En effet, la Charte est un traité international juridiquement contraignant qui fixe les règles que les pays africains doivent suivre en matière de gouvernance. Elle a été adoptée par les pays africains en 2007. Elle fixe les objectifs que les chefs d’État ont accepté de poursuivre et dont ils sont tenus responsables. En cas de violation de certaines de ces normes – notamment en ce qui concerne les changements anticonstitutionnels de gouvernement – ils risquent d’être fustigés publiquement, de voir leur pays suspendu de l’UA, de subir d’autres sanctions ou même (dans des cas exceptionnels) de risquer une intervention militaire de l’Union. Sur l’insistance des dirigeants de l’UA, la Charte a été « consolidée » en un traité juridiquement contraignant. Une fois le texte adopté, un certain nombre de pays l’ont signé et ratifié par le biais d’un processus qui, dans certains cas, impliquait un examen par le parlement du pays – exprimant ainsi leur engagement formel et légal envers les termes du traité.

Tel est le cas de la République centrafricaine. Alors, pourquoi l’Ua et le Groupe des Sages sont – ils restés fort silencieux sur les catastrophiques élections groupées du 27 décembre 2020, et la volonté clairement affichée du pouvoir de Bangui de modifier ? Le rôle le plus important de la CADEG n’est – il pas  celui d’un cadre de reddition de comptes ? Au niveau d’un pays, la Charte ne peut – elle pas être utilisée comme un point de référence pour évaluer la performance du régime en termes de réalisation de ses engagements ? Après la ratification, les États membres ne sont – ils pas aussi censés « domestiquer » la CADEG, c’est-à-dire la traduire et l’intégrer dans leur propre législation (nationale) ? Ne doivent – ils pas ensuite rendre compte de leur domestication et application de la Charte, et soumettre un rapport à l’UA tous les deux ans, dans lequel ils exposent leurs progrès et chantiers ouverts ?

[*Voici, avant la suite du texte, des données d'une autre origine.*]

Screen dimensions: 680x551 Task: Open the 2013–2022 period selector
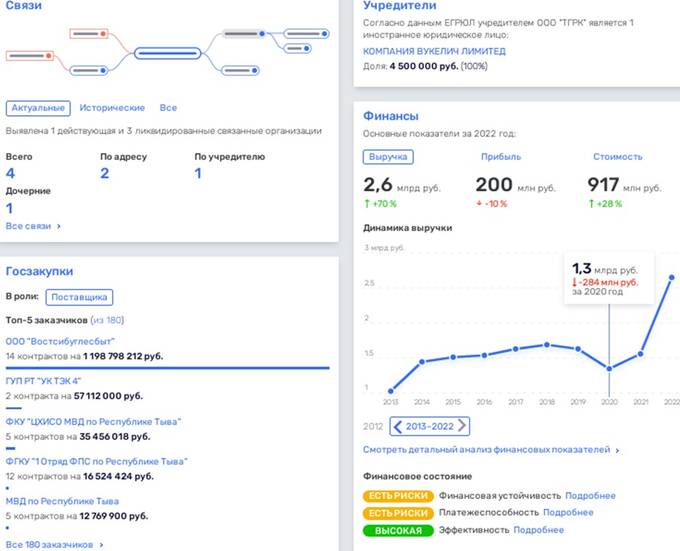(428, 427)
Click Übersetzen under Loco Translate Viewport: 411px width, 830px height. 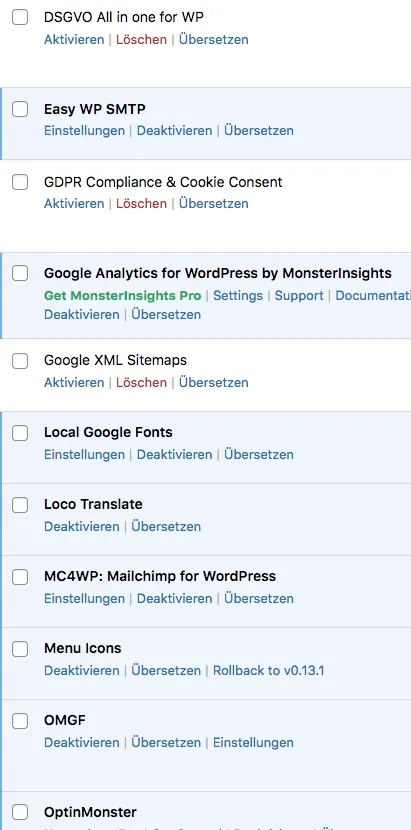tap(166, 527)
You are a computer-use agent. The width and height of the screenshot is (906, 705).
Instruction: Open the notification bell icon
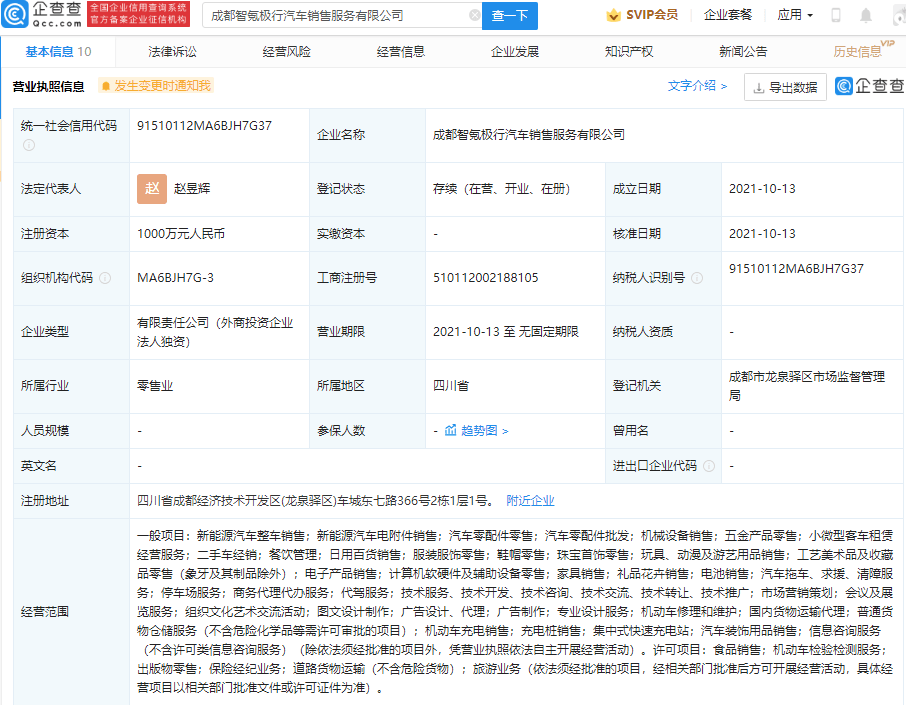865,15
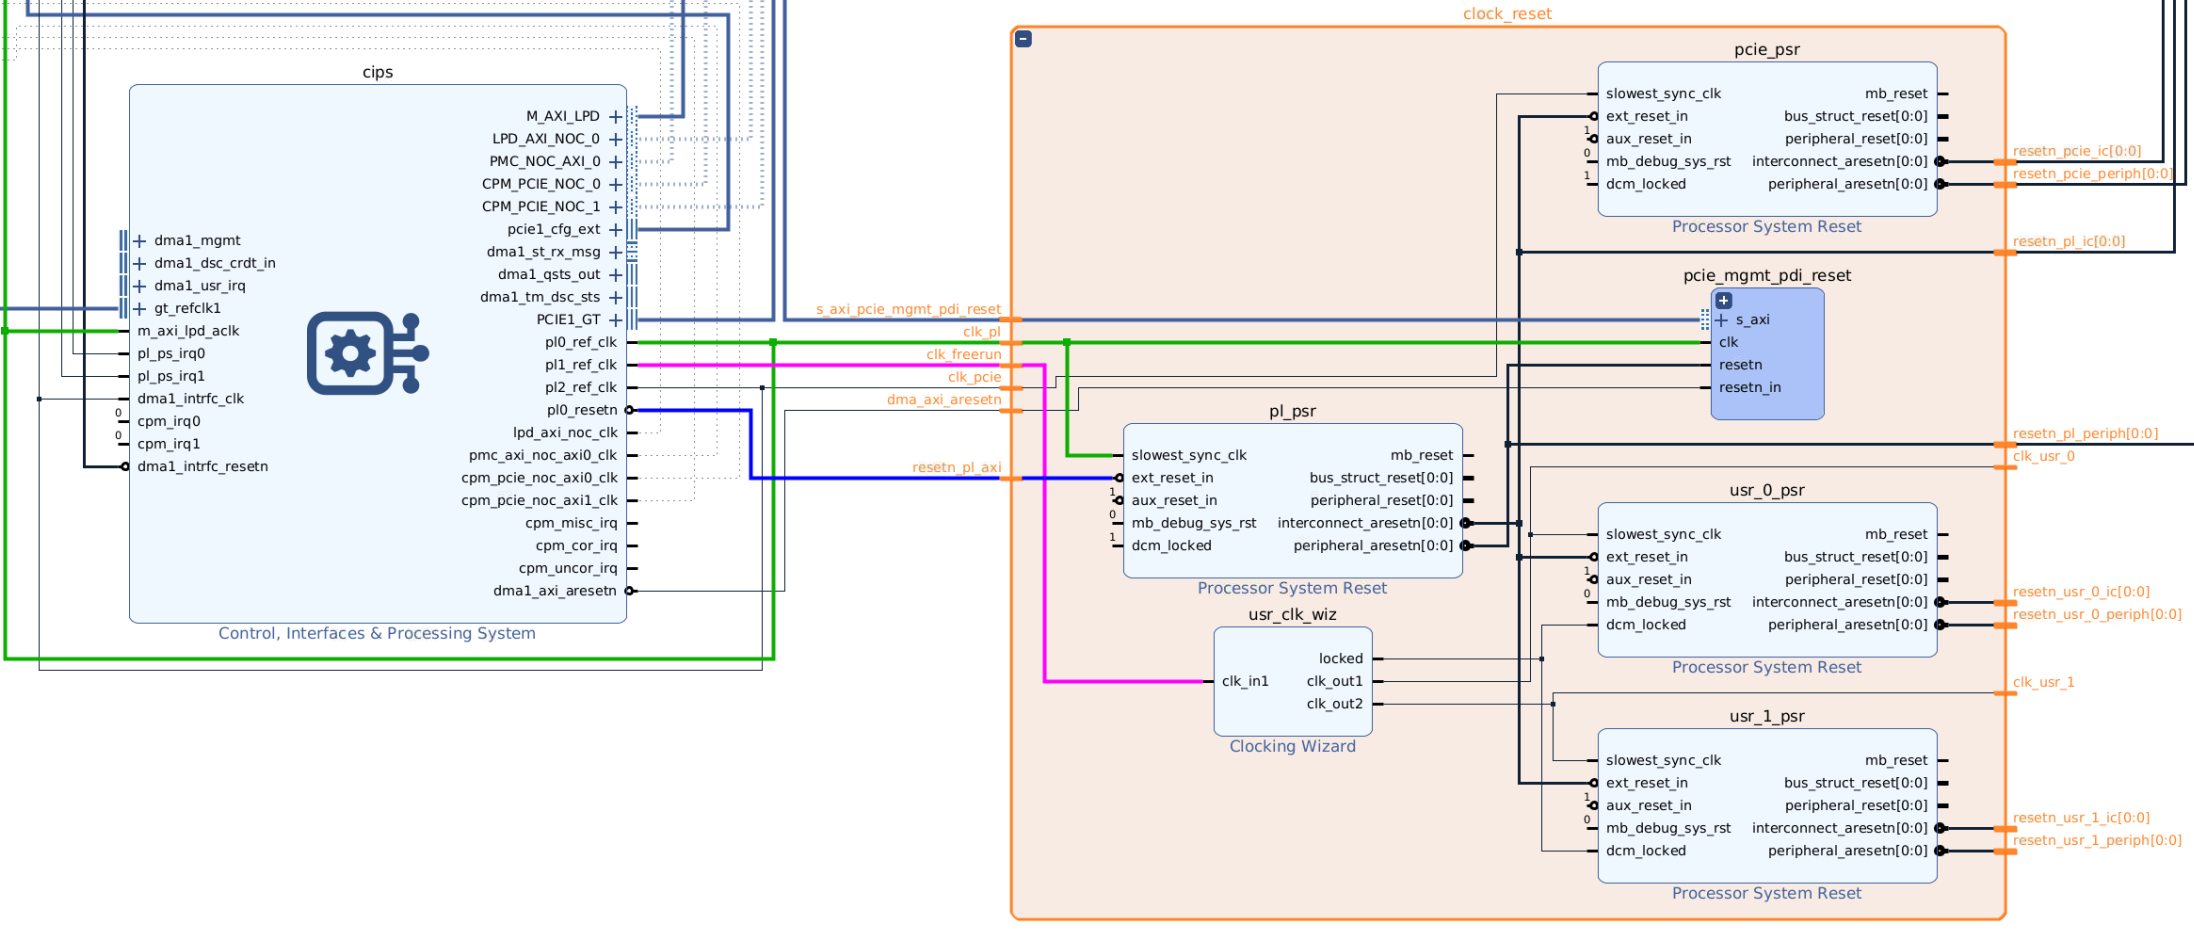The height and width of the screenshot is (937, 2194).
Task: Expand the gt_refclk1 interface pin
Action: pyautogui.click(x=140, y=309)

Fort de ce qui précède, et du fait qu’au niveau le plus élémentaire, la CADEG peut être une source d’inspiration et un cadre de responsabilisation pour les gouvernements, leurs opposants et la société civile, afin d’examiner les priorités nationales, par cet article, nous osons dénoncer les soutiens apportés, à l’Imposteur de Bangui par le Comité des Sages, à l’issue de la visite de travail effectuée du 5 au 11 mars 2023, et exiger la tenue d’un dialogue politique inclusif pour un cessez – le – feu immédiat sur toute l’étendue du territoire national, d’une part, et, d’autre part, l’audit des scrutins groupés du 27 décembre 2020, avant l’organisation effective des élections locales avec la participation de tous les partis politiques de l’opposition.